The UK Government Could Revert Cannabis to a Class B Drug, but
Harsher Penalties Will Only Feed the Black Market, Writes Ethan Nadlemann

Young people laugh at the adult world when we talk about the war on
drugs. People pretend we need prohibition on cannabis to protect the
young. But it's precisely young people who have always had the
greatest access to cannabis. If people in their fifties and sixties
want cannabis, they ask their children.

The British government says it is time to consider whether cannabis
should revert to a class B drug. That would be an incredibly stupid
thing to do. We should be moving in the direction of the
decriminalisation and regulation of cannabis.

What would be the consequences of increasing penalties by making
cannabis a class B drug? It would not reduce its availability, nor
would it make cannabis any more or less potent than it is today. All
it would result in is more young people getting criminal records.
This would simply intensify the hypocrisy of the government's war on
drugs and is one area where Tony Blair is foolishly following in the
footsteps of a disastrous US policy.

The bottom line is that there is a way to take cannabis out of the
black market - that is to tax it, control it and regulate it. The
government pretends that prohibition represents the ultimate form of
regulation when in fact prohibition represents the abdication of
regulation. That essentially leaves drugs in the hands of criminals.

= GOAL 1 =
Select every line of the records that contains the string "sidebar", treating uppercase and lowercase as different.
The records that follow are unrelated to the text.

= DATA IN THIS EXERCISE =
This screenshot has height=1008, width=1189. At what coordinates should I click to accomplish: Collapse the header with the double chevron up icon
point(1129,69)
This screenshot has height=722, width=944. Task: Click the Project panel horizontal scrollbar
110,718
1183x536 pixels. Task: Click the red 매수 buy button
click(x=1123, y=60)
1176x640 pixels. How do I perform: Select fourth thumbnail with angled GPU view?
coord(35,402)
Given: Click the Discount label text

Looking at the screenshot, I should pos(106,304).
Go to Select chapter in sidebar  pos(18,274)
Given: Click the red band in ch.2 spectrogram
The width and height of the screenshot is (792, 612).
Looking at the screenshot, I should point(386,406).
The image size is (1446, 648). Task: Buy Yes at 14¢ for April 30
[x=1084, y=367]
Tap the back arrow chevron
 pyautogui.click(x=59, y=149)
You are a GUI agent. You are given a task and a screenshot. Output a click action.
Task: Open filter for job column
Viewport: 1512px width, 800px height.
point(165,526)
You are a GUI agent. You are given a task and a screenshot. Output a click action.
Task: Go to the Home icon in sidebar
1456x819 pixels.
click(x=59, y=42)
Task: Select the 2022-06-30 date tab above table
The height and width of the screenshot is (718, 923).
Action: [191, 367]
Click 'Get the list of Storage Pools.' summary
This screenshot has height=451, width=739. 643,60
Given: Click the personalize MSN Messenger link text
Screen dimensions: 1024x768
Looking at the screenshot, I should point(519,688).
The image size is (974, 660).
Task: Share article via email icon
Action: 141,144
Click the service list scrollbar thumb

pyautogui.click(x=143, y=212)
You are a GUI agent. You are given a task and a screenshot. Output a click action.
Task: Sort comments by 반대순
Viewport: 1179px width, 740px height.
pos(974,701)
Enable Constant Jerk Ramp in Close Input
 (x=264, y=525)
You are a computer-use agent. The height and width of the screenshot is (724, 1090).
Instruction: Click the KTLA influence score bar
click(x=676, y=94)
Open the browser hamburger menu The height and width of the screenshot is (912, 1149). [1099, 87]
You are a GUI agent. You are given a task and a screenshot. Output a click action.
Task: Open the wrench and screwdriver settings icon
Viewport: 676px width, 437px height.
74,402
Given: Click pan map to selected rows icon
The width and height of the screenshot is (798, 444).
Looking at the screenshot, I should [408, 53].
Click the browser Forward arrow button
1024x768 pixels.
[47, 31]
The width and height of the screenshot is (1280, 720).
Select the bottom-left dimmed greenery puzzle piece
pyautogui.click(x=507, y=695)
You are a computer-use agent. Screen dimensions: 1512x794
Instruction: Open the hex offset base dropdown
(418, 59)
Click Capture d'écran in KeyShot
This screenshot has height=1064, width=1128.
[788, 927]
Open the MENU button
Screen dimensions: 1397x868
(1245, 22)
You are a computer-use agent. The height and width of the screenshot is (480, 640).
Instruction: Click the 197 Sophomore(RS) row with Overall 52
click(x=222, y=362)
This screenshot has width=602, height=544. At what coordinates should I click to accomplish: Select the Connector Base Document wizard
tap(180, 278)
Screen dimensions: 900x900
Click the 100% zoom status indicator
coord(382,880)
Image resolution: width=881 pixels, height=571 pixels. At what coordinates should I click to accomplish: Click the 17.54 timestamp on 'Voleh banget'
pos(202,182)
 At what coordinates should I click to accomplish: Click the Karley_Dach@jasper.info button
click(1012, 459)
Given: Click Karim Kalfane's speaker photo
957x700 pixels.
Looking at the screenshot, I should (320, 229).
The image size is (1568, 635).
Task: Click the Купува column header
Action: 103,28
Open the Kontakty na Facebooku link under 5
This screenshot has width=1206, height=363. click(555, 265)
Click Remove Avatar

= GOAL 2 =
In the cannabis opinion piece, what three things does the writer say would take cannabis out of the black market?

= EXERCISE OUTPUT 1 =
Go to Select chapter in sidebar  pos(18,274)
Task: Go to the Home icon in sidebar

= EXERCISE OUTPUT 2 =
Taxing it, controlling it and regulating it.